WSL支持GUI应用只能算是WSLg的一个最简单的功能了,当涉及模型训练或者GPU加速时,GPU驱动还有CUDA等等相关的配置就会变得复杂起来。我并不希望因为“折腾”这么一下,就把我的WSL环境搞得一团糟,这时候,Docker的价值就体现出来了。利用Docker,可以在不修改现有WSL环境的情况下,快速搭建一个隔离的环境来做些简单的测试。我决定使用YOLO作为测试对象,看看在WSL+WSLg+Docker的场景下,YOLO还能不能很好的工作,正确使用我的GPU进行加速。
确认WSLg的正确安装
理论上,WSLg是WSL默认启用的功能,当你安装完成WSL2,并且安装了Ubuntu等Linux发行版后,就可以直接使用GUI应用了。具体的安装方法,这里就不多说了,毕竟微软的文档在适用于 Linux 的 Windows 子系统上运行 Linux GUI 应用写的非常的详细:
安装完成后,如果WSLg被正确启用的话,应该就可以看到:
# mount|grep wslg
none on /mnt/wslg type tmpfs (rw,relatime)
/dev/sdc on /mnt/wslg/distro type ext4 (ro,relatime,discard,errors=remount-ro,data=ordered)
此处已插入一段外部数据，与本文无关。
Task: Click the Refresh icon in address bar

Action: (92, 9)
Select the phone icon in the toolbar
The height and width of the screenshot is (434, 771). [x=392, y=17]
none on /mnt/wslg/versions.txt type overlay (rw,relatime,lowerdir=/systemvhd,upperdir=/system/rw/upper,workdir=/system/rw/work)
none on /mnt/wslg/doc type overlay (rw,relatime,lowerdir=/systemvhd,upperdir=/system/rw/upper,workdir=/system/rw/work)
tmpfs on /mnt/wslg/run/user/1000 type tmpfs (rw,nosuid,nodev,relatime,size=809692k,nr_inodes=202423,mode=700,uid=1000,gid=1000)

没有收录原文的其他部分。